The ability of accommodation to close objects decreases with age, from the possibility of accommodation with 20 diopters (ability to focus from 50 mm) in a child, to 10 diopters with 25 years (100 mm), and it lowers onto 0,5 to 1 diopter with 60 years (ability to focus from 1 to 2 meters).
Symptoms:
First symptoms that most people notice are the inability to read small print, especially in low-light conditions, eyestrain caused by prolonged reading, blurred vision at close, or immediate blurry at changing the distance to which we look.
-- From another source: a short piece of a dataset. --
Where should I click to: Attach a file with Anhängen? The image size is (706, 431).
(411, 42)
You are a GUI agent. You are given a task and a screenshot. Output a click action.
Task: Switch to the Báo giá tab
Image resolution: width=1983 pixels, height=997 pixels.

Many advanced presbyopes complain that their hands have become “too short” for reading at an appropriate distance. With the exposure to sunlight, farsightedness is less evident, much as other accommodation impediments. This is the result of pupil constriction. As with other lenses, by increasing the ratio of focal length and the aperture of the lens, the degree of turbidity of non-focused objects is decreased, and therefore the sharpness of the image is achieved. It was noticed that people with certain occupations and those with meiotic pupil ask for help much later when it comes to presbyopia. These are mainly farmers and people working at home; they ask for correction later, while those in services and construction companies seek vision correction earlier.
Treatment:
Farsightedness is not routinely treated – though attempts at discovering cure give indications that treatment might after all be possible – because the lack of ability to accommodate is corrected with eyeglasses or contact lenses. Persons with other refractory problems use convex lenses. In some cases, adding bifocal to existing lenses gives satisfying results.
To avoid the use of bifocal or reading glasses some people decide to use contact lenses for correcting one eye’s vision at close, and the other eye’s vision at a distance, by using “monovision” method. Monovision sometimes distorts depth perception. There are also no bifocal or multifocal contact lenses that at the same time try to correct vision both at near or at a distance with the same lens. It is controversial that eye exercises are suggested as a way of delaying the onset of presbyopia, but there is no evidence that they work.